The fourth mechanism of ADE is the suppression of the expression of antiviral genes via the stimulation and enhancement of certain target cell effects, such as endocytosis (von Kietzell et al., 2014) (Figure 1D). This mechanism was identified in Ross River virus. In the course of this mechanism, viruses rely mainly on Fc receptors to enter cells in the form of ADE, while normal viral entry through binding with viral receptor is decreased. This occurs in the replication of viruses, leading to the suppression of the antiviral genes, such as those for tumor necrosis factor (TNF) and induced nitric oxide synthase, hence helping the virus with immunological escape (Mahalingam and Lidbury, 2002). Similar pathways have been observed in dengue virus as well.

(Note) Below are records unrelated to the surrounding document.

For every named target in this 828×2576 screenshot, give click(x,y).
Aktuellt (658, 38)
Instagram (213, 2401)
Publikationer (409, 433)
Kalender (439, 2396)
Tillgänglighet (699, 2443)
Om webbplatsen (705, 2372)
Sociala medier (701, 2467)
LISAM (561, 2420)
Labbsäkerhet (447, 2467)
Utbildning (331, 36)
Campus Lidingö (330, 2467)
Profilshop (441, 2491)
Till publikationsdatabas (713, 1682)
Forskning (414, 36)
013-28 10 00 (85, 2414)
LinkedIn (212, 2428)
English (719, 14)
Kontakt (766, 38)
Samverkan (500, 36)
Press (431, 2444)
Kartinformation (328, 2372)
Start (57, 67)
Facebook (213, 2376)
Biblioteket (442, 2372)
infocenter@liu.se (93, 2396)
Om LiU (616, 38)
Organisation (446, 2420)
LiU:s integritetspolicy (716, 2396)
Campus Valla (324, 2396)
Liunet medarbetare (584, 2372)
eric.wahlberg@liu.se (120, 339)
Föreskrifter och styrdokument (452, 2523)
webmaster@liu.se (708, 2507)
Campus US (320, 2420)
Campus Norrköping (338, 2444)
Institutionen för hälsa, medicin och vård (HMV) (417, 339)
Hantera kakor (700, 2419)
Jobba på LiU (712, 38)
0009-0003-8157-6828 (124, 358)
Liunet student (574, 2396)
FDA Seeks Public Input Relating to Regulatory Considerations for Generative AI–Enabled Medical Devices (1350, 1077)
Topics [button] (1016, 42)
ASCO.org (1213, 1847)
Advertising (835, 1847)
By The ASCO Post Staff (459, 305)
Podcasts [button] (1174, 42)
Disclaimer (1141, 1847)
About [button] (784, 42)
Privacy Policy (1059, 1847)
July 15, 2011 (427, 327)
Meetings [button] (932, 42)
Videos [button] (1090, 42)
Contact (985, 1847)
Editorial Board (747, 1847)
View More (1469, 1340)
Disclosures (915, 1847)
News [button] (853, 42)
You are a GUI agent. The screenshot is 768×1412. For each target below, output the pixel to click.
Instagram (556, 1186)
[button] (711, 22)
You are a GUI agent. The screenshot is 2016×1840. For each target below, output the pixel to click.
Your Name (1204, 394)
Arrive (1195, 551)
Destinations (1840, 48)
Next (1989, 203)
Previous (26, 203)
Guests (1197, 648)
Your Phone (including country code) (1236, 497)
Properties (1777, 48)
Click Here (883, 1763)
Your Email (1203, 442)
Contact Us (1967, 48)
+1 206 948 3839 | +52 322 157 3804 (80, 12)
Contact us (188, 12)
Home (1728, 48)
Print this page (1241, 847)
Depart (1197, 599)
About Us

The fifth mechanism of ADE is the enhancement of the fusion of viruses and cells via a change in the conformation of viral protein through its binding with antibody (Figure 1E). This was found in HIV infection by Sullivan and co-workers. Monoclonal antibodies recognize the glycoprotein gp120 on the outer membrane of HIV and combine with one of its subunits under a sub-neutralizing concentration. This then induces a conformational change in the residual subunits and promotes membrane fusion of viruses and target cells via the activation of viral glycoprotein. The specific antibody towards gp120 will also regulate the interaction between gp120 and virus ligand CCR5 (Guillon et al., 2002).

ADE in coronavirus

ADE and its mechanisms in coronavirus infection

Several different kinds of coronavirus have been shown to cause disease in mammals and birds. Among these, seven are known to infect humans (Table 1 ), including severe acute respiratory syndrome coronavirus 2 (SARS-CoV-2), the causative agent of coronavirus disease 2019 (COVID-19), which has overwhelmed the whole world this year. Four of the remaining six just elicit common cold symptoms; these are human coronavirus 229E, NL63, OC43, HKU1 (Fung and Liu, 2019). All of these are known to be endemic. The final two are well known and highly pathogenic betacoronaviruses, severe acute respiratory syndrome coronavirus (SARS-CoV) and Middle East respiratory syndrome coronavirus (MERS-CoV). Both of these may cause a lethal infection in humans, with symptoms including acute respiratory distress syndrome (Takano et al., 2019). Early in the last century, researchers discovered coronaviruses in animals, like feline enteric coronavirus. This is exploited by ADE because of ineffective antibodies (Takano et al., 2019), leading to an exacerbation of disease symptoms. Antibodies to feline infectious peritonitis virus also enhance infection of monocytes. It has been sequentially confirmed in subsequent studies that ADE of SARS-CoV and MERS-CoV also occur, with different mechanisms. Whether ADE works in other kinds of coronavirus infections remains to be investigated. Unlike dengue virus, ADE in SARS and MERS is not triggered by a heterovirus strain, however it is clear that the effects of both have negative consequences for the human body and are probably an obstacle to the development of viral vaccines (Yong et al., 2019).

Table 1.

Coronaviruses that infect humans.

Virus name Hierarchy ADE or not Mechanism Reference
Human coronavirus 229E Alphacoronavirus Unsure
Human coronavirus OC43 Betacoronavirus lineage A Unsure
Human coronavirus NL63 Alphacoronavirus Unsure
Human coronavirus HKU1 Betacoronavirus lineage A Unsure
Severe acute respiratory syndrome coronavirus (SARS-CoV) Betacoronavirus lineage B Yes Viruses enter macrophages through antibody Fc portion and alter function Liu et al. (2019), Luo et al. (2018), Yip et al. (2016)
Middle East respiratory syndrome coronavirus (MERS-CoV) Betacoronavirus lineage C Yes Mersmab1 induces a formational change of spike and causes viral entry through Fc portion Wan et al. (2020), Du et al. (2014)
Severe acute respiratory syndrome coronavirus 2 (SARS-CoV-2) (2019 novel coronavirus) Betacoronavirus Unsure

According to previous studies on human coronaviruses SARS-CoV and MERS-CoV, the mechanisms of ADE are different to those in dengue virus, the one more closely related to the existence of different subtypes of virus strain. Both kinds of human coronavirus enter cells under the assistance of FcR. SARS-CoV causes enhanced lung injury by inducing hyperimmunity through the interactions of antibody and FcR, which alters the functions of macrophages (Liu et al., 2019). Regarding MERS-CoV, this promotes viral entry under the induction of binding between antibodies and FcR, which is similar to the traditional route of viral entry (Wan et al., 2020). Otherwise, these processes in the two coronaviruses are related to the titers and compositions of antibody.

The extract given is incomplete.